Borges recorrió intensamente tres o cuatro tópicos a lo largo de su literatura: uno que le fascinaba de manera particular era el de la memoria: la capacidad de recordar o la cualidad que hiciera olvidables o inolvidables a los objetos o a los acontecimientos.
El Zahir, un cuento fantástico publicado en 1949 (en el libro El Aleph), da cuenta de un objeto inolvidable: quien lo percibiera no podría dejar de pensar en él. Las consecuencias de tomar contacto con el Zahir serían devastadoras, el universo desaparecería de la mente y de los sentidos de quien lo viera, aunque fuera fugazmente.
Borges desconfiaba de lo inolvidable, así como de la memoria perfecta. En Funes el memorioso (Ficciones, 1944), el protagonista era un hombre de esas cualidades. Funes recordaba todo, con prodigiosa exactitud, y así, tan vivaz como su recuerdo eran sus percepciones.
Sin embargo, Funes no era un hombre de muchas luces. “Pensar es olvidar diferencias, es generalizar, abstraer”, Borges le hace decir al Borges del cuento, y Funes es incapaz de ello.
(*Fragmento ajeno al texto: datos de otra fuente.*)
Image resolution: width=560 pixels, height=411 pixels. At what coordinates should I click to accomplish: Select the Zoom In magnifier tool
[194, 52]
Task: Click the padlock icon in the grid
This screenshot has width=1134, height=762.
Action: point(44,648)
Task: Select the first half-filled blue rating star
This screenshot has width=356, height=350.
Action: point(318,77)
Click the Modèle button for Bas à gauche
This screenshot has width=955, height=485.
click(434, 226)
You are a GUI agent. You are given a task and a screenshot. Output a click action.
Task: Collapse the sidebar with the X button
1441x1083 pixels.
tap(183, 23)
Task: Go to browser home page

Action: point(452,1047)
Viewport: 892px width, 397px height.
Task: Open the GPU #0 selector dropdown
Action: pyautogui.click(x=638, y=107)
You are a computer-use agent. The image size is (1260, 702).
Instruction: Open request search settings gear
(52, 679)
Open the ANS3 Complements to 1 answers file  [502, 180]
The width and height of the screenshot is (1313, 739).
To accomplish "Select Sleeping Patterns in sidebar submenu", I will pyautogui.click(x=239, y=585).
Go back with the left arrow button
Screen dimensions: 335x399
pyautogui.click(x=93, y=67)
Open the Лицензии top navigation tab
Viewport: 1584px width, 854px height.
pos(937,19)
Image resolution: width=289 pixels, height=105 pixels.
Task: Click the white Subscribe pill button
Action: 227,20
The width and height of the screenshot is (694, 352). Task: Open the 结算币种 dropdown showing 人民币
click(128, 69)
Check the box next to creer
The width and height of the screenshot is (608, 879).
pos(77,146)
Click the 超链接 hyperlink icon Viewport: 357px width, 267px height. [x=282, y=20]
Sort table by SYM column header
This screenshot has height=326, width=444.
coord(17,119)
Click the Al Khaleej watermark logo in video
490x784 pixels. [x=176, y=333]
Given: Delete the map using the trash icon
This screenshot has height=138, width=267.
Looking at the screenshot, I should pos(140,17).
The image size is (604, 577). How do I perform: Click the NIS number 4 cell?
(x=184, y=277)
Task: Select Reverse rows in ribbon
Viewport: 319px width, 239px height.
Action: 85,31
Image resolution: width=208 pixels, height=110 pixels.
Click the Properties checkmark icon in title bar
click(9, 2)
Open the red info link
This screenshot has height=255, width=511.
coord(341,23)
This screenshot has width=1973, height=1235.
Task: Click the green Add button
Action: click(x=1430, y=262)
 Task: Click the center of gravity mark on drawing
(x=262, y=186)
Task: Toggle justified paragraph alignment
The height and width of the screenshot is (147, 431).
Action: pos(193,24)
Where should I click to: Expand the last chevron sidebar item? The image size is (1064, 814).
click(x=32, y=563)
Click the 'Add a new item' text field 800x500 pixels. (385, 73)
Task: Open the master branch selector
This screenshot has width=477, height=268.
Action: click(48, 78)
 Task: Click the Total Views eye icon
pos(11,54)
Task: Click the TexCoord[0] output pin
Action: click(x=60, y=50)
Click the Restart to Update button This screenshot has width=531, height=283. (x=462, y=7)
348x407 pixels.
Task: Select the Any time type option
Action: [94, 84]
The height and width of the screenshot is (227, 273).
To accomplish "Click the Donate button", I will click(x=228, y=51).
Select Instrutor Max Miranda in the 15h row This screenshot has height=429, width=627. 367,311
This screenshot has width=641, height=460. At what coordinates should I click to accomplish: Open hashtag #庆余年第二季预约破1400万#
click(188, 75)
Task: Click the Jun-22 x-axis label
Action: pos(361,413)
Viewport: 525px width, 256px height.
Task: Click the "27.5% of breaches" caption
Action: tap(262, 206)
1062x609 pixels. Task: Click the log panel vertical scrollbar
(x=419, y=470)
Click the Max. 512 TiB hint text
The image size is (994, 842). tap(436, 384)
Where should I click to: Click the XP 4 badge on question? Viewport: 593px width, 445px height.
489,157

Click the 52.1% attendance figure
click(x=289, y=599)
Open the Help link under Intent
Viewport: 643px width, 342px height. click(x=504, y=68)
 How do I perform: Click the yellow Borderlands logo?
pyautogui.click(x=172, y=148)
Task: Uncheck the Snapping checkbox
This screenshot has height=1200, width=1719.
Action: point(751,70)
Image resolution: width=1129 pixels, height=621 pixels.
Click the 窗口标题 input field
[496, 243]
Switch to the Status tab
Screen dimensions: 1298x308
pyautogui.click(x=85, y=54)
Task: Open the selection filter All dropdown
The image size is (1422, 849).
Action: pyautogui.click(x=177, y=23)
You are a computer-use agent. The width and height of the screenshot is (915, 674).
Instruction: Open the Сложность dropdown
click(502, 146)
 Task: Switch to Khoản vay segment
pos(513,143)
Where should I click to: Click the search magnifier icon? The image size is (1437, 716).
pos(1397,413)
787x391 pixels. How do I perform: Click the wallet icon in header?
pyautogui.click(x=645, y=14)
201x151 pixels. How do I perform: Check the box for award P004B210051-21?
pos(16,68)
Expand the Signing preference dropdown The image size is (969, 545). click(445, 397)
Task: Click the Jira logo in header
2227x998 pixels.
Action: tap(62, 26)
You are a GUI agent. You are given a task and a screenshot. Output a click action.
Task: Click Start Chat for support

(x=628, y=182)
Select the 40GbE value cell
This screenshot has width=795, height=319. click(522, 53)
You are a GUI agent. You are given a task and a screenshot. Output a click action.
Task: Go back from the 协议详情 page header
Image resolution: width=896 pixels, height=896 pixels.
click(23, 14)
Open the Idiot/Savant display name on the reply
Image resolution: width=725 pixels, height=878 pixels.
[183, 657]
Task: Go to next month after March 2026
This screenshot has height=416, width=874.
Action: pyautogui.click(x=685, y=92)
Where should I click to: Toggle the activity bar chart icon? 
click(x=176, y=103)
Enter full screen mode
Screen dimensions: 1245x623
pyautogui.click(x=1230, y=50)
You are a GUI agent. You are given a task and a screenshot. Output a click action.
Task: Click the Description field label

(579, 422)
Su propia cara vista en el espejo cada día es tan distinta de la que ha visto el día anterior y de la que recuerda cada ínfimo detalle, que a Funes le cuesta entender que se trate del mismo rostro.
Recordar un día completo le llevaba a Funes exactamente otro día completo de tiempo.
Dicho en términos de otra metáfora que agradaba a Borges: ¿tiene sentido un mapa de China tan grande como China?
Hay quienes no reparan en estas cuestiones previstas hace tanto tiempo, y quieren usar la tecnología para ser Funes. Así, un ignoto Gordon Bell está ocupado en registrar cada instante de su existencia en una base de datos para evitar (¿la tragedia? ¿la bendición?) del olvido.
Un archivo de valor documental improbable para nadie que no sea el mismo Gordon Bell y sus allegados, en el que se registrarán también sus fracasos y decepciones en bits quizás más persistentes que la memoria.
Gordon Bell, al igual que Ireneo Funes, necesitará 24 horas para recordar un día completo, tendrá un mapa de la China del mismo tamaño de China. ¿Habrá pensado Gordon Bell que en su caja de recuerdos tendrá el mismo valor el primer beso que ponerse, cada día, los zapatos?